# Activity
Copy out every line of the data exactly.

Pixel coordinate grounding data

-- Opening Marker --

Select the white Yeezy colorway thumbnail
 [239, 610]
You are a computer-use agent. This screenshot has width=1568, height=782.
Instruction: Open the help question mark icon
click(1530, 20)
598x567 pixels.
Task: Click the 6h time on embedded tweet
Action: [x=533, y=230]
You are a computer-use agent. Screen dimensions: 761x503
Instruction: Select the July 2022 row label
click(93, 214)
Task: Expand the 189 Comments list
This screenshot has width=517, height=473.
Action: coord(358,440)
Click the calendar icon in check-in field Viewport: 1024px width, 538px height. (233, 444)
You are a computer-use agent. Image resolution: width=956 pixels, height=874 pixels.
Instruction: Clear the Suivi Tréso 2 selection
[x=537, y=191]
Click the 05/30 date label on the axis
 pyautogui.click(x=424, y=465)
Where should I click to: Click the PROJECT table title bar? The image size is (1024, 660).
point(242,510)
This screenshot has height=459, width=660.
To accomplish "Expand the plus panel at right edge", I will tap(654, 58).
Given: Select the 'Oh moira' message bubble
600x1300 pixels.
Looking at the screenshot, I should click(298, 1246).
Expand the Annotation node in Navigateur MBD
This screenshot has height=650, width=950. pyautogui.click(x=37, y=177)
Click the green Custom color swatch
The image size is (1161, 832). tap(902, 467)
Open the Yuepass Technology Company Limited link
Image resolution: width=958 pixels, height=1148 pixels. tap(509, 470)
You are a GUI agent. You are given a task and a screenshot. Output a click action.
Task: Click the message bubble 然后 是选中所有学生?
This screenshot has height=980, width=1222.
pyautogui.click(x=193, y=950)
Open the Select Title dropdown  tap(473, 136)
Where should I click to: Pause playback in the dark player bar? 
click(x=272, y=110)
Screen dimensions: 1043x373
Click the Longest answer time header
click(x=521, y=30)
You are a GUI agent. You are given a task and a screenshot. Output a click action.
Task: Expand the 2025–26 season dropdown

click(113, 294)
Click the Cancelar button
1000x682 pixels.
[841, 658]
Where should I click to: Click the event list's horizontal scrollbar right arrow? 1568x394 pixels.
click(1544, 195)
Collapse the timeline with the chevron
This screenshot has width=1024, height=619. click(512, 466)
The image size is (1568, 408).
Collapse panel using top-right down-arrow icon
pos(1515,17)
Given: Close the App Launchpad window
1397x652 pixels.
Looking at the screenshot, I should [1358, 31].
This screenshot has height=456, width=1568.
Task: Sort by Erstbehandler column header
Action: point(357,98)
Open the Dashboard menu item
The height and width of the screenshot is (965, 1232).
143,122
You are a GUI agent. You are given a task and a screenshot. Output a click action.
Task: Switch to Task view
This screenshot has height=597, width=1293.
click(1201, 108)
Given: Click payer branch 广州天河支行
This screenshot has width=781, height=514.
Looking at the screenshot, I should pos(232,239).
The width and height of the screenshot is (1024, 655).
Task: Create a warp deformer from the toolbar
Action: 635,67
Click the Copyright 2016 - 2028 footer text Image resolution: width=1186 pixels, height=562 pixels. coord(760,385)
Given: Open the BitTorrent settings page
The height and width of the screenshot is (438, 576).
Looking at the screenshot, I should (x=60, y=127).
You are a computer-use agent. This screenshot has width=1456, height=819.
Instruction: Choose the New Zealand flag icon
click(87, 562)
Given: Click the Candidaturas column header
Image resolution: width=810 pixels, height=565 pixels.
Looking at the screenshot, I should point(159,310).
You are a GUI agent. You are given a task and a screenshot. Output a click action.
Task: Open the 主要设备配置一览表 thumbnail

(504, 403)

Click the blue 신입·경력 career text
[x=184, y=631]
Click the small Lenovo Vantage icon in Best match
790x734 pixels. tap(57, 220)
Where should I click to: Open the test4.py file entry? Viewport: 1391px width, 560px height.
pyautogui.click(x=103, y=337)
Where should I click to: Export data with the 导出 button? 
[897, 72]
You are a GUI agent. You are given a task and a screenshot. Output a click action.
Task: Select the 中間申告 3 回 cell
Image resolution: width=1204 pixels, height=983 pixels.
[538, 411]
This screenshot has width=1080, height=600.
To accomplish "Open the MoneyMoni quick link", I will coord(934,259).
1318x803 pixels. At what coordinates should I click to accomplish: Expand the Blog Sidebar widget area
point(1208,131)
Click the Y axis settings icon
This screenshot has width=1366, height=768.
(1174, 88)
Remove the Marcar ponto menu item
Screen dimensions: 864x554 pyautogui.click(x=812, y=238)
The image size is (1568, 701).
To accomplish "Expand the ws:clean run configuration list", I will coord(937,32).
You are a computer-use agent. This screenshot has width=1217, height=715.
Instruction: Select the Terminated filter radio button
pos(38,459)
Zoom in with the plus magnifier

-- Closing Marker --

# Result for this task
Select the white Yeezy colorway thumbnail
 [239, 610]
You are a computer-use agent. This screenshot has width=1568, height=782.
Instruction: Open the help question mark icon
click(1530, 20)
598x567 pixels.
Task: Click the 6h time on embedded tweet
Action: [x=533, y=230]
You are a computer-use agent. Screen dimensions: 761x503
Instruction: Select the July 2022 row label
click(93, 214)
Task: Expand the 189 Comments list
This screenshot has width=517, height=473.
Action: coord(358,440)
Click the calendar icon in check-in field Viewport: 1024px width, 538px height. (233, 444)
You are a computer-use agent. Image resolution: width=956 pixels, height=874 pixels.
Instruction: Clear the Suivi Tréso 2 selection
[x=537, y=191]
Click the 05/30 date label on the axis
 pyautogui.click(x=424, y=465)
Where should I click to: Click the PROJECT table title bar? The image size is (1024, 660).
point(242,510)
This screenshot has height=459, width=660.
To accomplish "Expand the plus panel at right edge", I will tap(654, 58).
Given: Select the 'Oh moira' message bubble
600x1300 pixels.
Looking at the screenshot, I should click(298, 1246).
Expand the Annotation node in Navigateur MBD
This screenshot has height=650, width=950. pyautogui.click(x=37, y=177)
Click the green Custom color swatch
The image size is (1161, 832). tap(902, 467)
Open the Yuepass Technology Company Limited link
Image resolution: width=958 pixels, height=1148 pixels. tap(509, 470)
You are a GUI agent. You are given a task and a screenshot. Output a click action.
Task: Click the message bubble 然后 是选中所有学生?
This screenshot has height=980, width=1222.
pyautogui.click(x=193, y=950)
Open the Select Title dropdown  tap(473, 136)
Where should I click to: Pause playback in the dark player bar? 
click(x=272, y=110)
Screen dimensions: 1043x373
Click the Longest answer time header
click(x=521, y=30)
You are a GUI agent. You are given a task and a screenshot. Output a click action.
Task: Expand the 2025–26 season dropdown

click(113, 294)
Click the Cancelar button
1000x682 pixels.
[841, 658]
Where should I click to: Click the event list's horizontal scrollbar right arrow? 1568x394 pixels.
click(1544, 195)
Collapse the timeline with the chevron
This screenshot has width=1024, height=619. click(512, 466)
The image size is (1568, 408).
Collapse panel using top-right down-arrow icon
pos(1515,17)
Given: Close the App Launchpad window
1397x652 pixels.
Looking at the screenshot, I should [1358, 31].
This screenshot has height=456, width=1568.
Task: Sort by Erstbehandler column header
Action: point(357,98)
Open the Dashboard menu item
The height and width of the screenshot is (965, 1232).
143,122
You are a GUI agent. You are given a task and a screenshot. Output a click action.
Task: Switch to Task view
This screenshot has height=597, width=1293.
click(1201, 108)
Given: Click payer branch 广州天河支行
This screenshot has width=781, height=514.
Looking at the screenshot, I should pos(232,239).
The width and height of the screenshot is (1024, 655).
Task: Create a warp deformer from the toolbar
Action: 635,67
Click the Copyright 2016 - 2028 footer text Image resolution: width=1186 pixels, height=562 pixels. coord(760,385)
Given: Open the BitTorrent settings page
The height and width of the screenshot is (438, 576).
Looking at the screenshot, I should (x=60, y=127).
You are a computer-use agent. This screenshot has width=1456, height=819.
Instruction: Choose the New Zealand flag icon
click(87, 562)
Given: Click the Candidaturas column header
Image resolution: width=810 pixels, height=565 pixels.
Looking at the screenshot, I should point(159,310).
You are a GUI agent. You are given a task and a screenshot. Output a click action.
Task: Open the 主要设备配置一览表 thumbnail

(504, 403)

Click the blue 신입·경력 career text
[x=184, y=631]
Click the small Lenovo Vantage icon in Best match
790x734 pixels. tap(57, 220)
Where should I click to: Open the test4.py file entry? Viewport: 1391px width, 560px height.
pyautogui.click(x=103, y=337)
Where should I click to: Export data with the 导出 button? 
[897, 72]
You are a GUI agent. You are given a task and a screenshot. Output a click action.
Task: Select the 中間申告 3 回 cell
Image resolution: width=1204 pixels, height=983 pixels.
[538, 411]
This screenshot has width=1080, height=600.
To accomplish "Open the MoneyMoni quick link", I will coord(934,259).
1318x803 pixels. At what coordinates should I click to accomplish: Expand the Blog Sidebar widget area
point(1208,131)
Click the Y axis settings icon
This screenshot has width=1366, height=768.
(1174, 88)
Remove the Marcar ponto menu item
Screen dimensions: 864x554 pyautogui.click(x=812, y=238)
The image size is (1568, 701).
To accomplish "Expand the ws:clean run configuration list", I will coord(937,32).
You are a computer-use agent. This screenshot has width=1217, height=715.
Instruction: Select the Terminated filter radio button
pos(38,459)
Zoom in with the plus magnifier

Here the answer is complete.